Где-то здесь лежит большой смысл того, что сделал Дзаваттини, собрав коллекцию: в этой коллекции его представление о современнике, о дне нынешнем и, быть может, дне грядущем. Что-то здесь уже отлилось и завершилось и останется неизменным навсегда, а что-то еще должно завершиться и обрести смысл. Пусть меня простит читатель за столь необычную ассоциацию, но большая стена галереи Дзаваттини с правильными квадратами картин-миниатюр чем-то мне напоминает таблицу Менделеева: человек еще находился в поиске, чтобы открыть все ее элементы. Именно этот смысл имеет замечание Каррьери, друга Дзаваттини. По его словам, Дзаваттини пишет уже тысячное письмо, чтобы заполнить оставшиеся на его стенах пустоты, и в тысячный раз повторяет сантиметры длины и ширины картины, в которые должен уложиться художник.
Однако если вернуться к мысли Пикассо, то следует сказать, что коллекция собранных Дзаваттини автопортретов, в сущности, является портретом самого Дзаваттини. Да, автопортретом в трехстах багетах. Дзаваттини сообщил своей коллекции нечто такое, что является его миропониманием и мировосприятием, а следовательно, его темпераментом, его вкусом, его характером, чему дал жизнь он и что помогает жить ему, художнику, мастеру кино, писателю.
Писателю?.. Да, разумеется. Быть может, самое время заговорить и о литературе, – кстати, из соседней комнаты идет навстречу сам Дзаваттини вместе с другом своим Биджаретти.
Я смотрю на Дзаваттини и ловлю себя на мысли, что только что узнал о нем нечто такое, чего не знал прежде.
ДУБАЙ
Как часто можно теперь услышать:
– Наше время – время строгих красок. Строгая живопись, скульптура, литература – строгая!
Или еще:
– Великолепный фильм, но в нем есть один недостаток – цветной! Да, цветной, а по всему, должен быть черно-белым – в большей мере отвечало сути, да и впечатление было бы большим!
Орест Дубай не только график, а его стихия не только черно-белая графика. Но я бы хотел говорить именно о графике Дубая.

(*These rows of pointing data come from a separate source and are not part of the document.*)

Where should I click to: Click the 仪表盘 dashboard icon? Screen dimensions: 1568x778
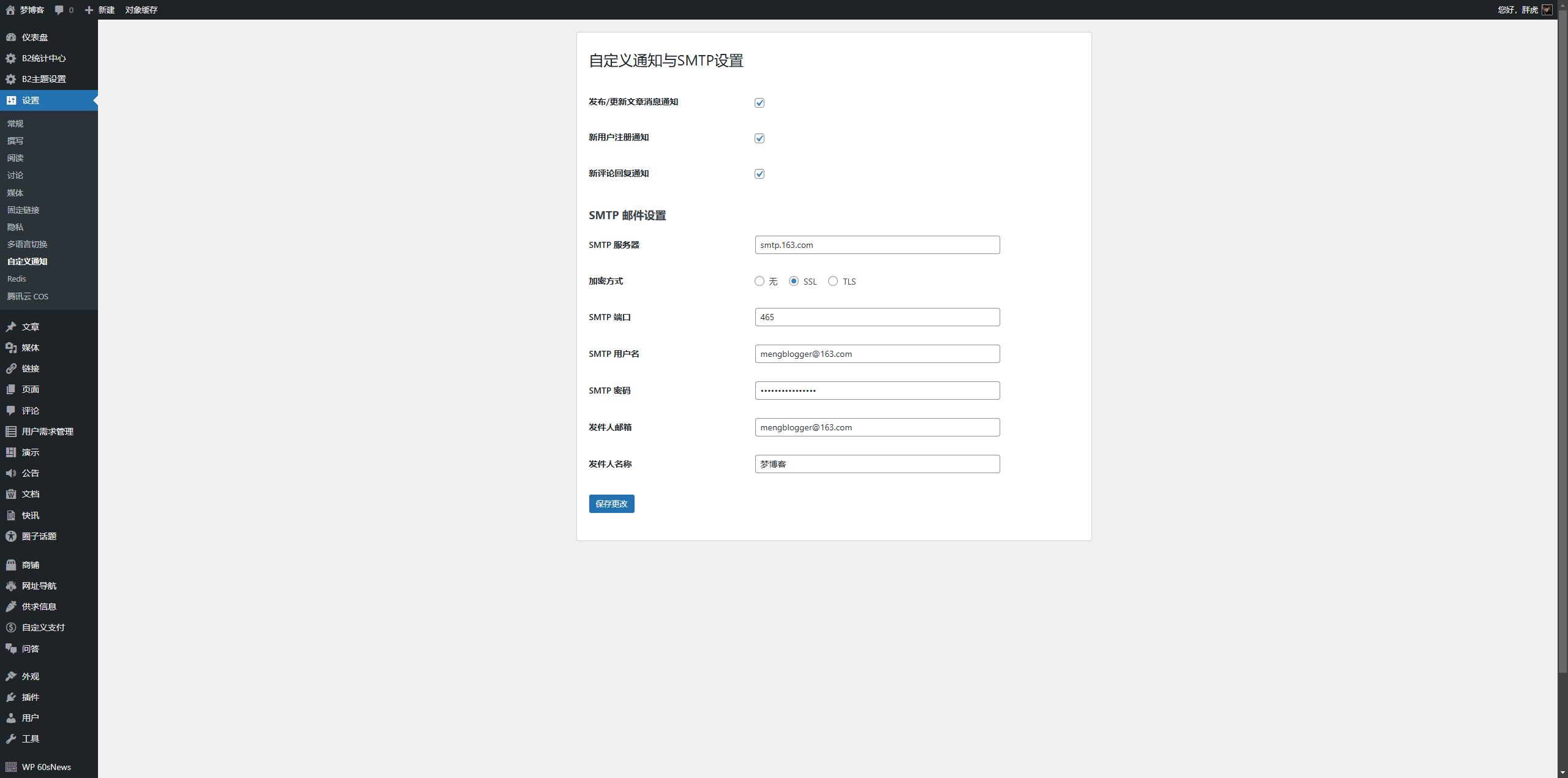11,37
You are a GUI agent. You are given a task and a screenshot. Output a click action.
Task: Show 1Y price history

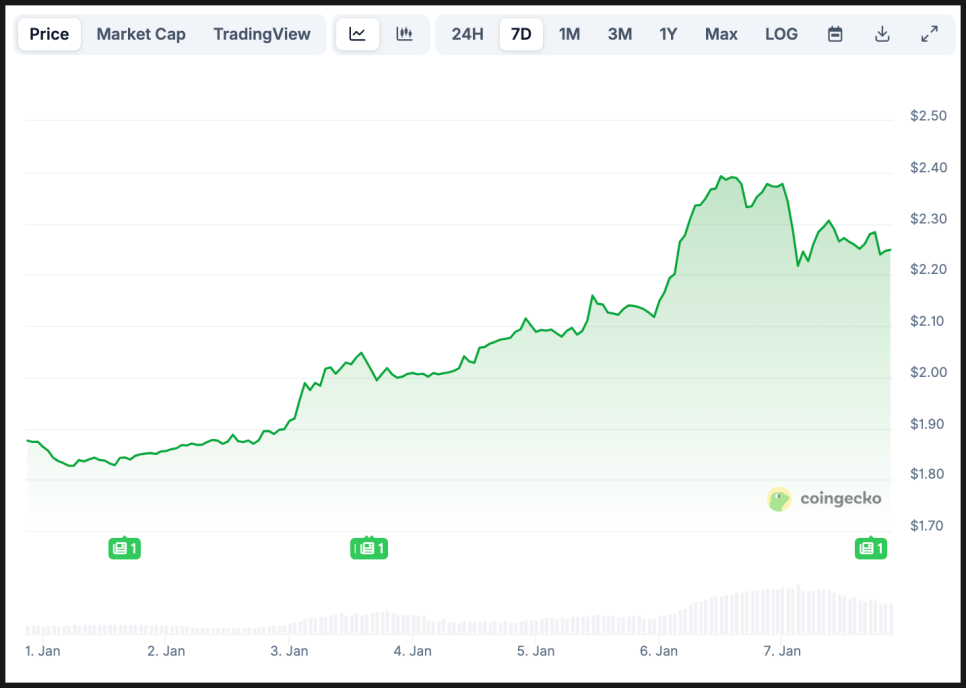coord(668,34)
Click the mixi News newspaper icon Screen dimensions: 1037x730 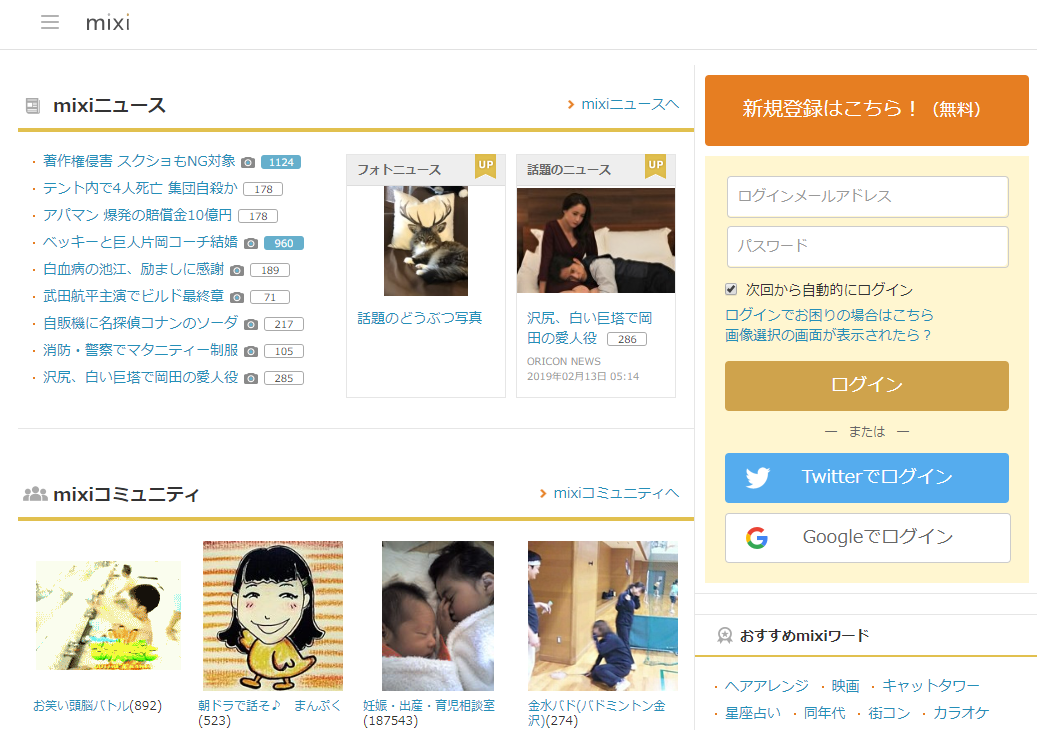click(33, 106)
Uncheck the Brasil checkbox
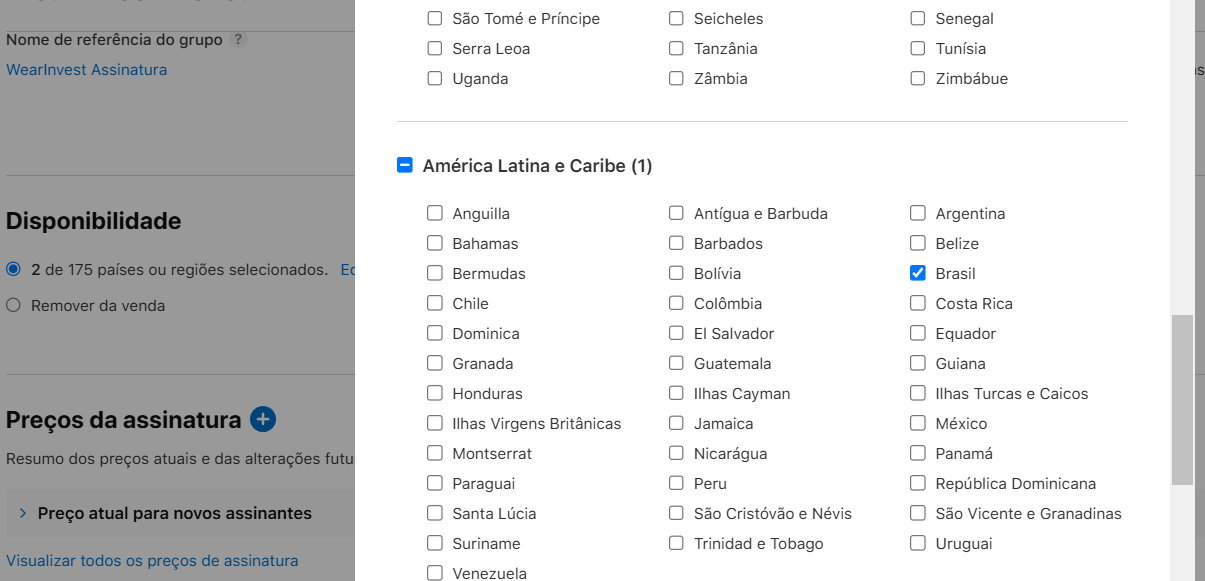This screenshot has width=1205, height=581. (918, 273)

Минувшей осенью был в Братиславе. Осень стояла необыкновенной: синева зенита и червонный отлив леса, если быть точным, то отлив, богатый на оттенки: охристый, оранжевый, красновато-медный. Великое искушение для художника взять этюдник и уйти в лес, долго идти, приминая опавшую листву, вдыхая запах сухих листьев, отдающих горчинкой и терпкостью... А как Дубай?.. Наверно, и у него есть искушение явить в своих работах многоцветье братиславской осени в красках. Но все, что я видел, относилось к черно-белой графике. Да, это была именно черно-белая графика, но в ней было солнце во всей своей натуральности, а значит, ему сопутствовали краски природы, солнце вызвало цвет. Первая работа Дубая, которую я увидел, прямо обращена к солнцу и, по всему, подсказана гагаринским подвигом. Вихрь света с солнечным диском в центре. Точно сам свет отвердел и превратился в солнце. И в потоке света, объявшего дневное светило, не противясь потоку, а отдав себя его воле, женщина-мать и ее младенец… Все первозданно в образе женщины и ее младенца, все естественно и прекрасно – таким, а не иным сотворила человека природа... Однако о чем говорит графический лист Дубая, в чем философия рисунка? Не хочу претендовать на единственное толкование того, что создал художник, но мне его смысл видится таким: человек и солнце – в этом, только в этом всесилие природы. И кем, как не детищем солнца, всегда был человек. Люди – дети солнца? Именно!.. И, как это было всегда, человек рос и утверждал себя в своеобразном соперничестве с солнцем. Больше того, в своем вечном стремлении достичь могущества солнца человек, казалось, сделал немыслимое: он распахнул двери вселенной и вошел в мир, который извечно был заповедным миром солнца. В этом и великое единство человека и природы, и их нерасторжимость... Помню, что, взглянув на работу Ореста Дубая, я сказал себе: не знаю, как бы прозвучал этот мотив в живописи, но дубаевская тушь поведала об этом с силой завидной. И было в этой работе нечто такое, что делало произведение неординарным: мысль значительная.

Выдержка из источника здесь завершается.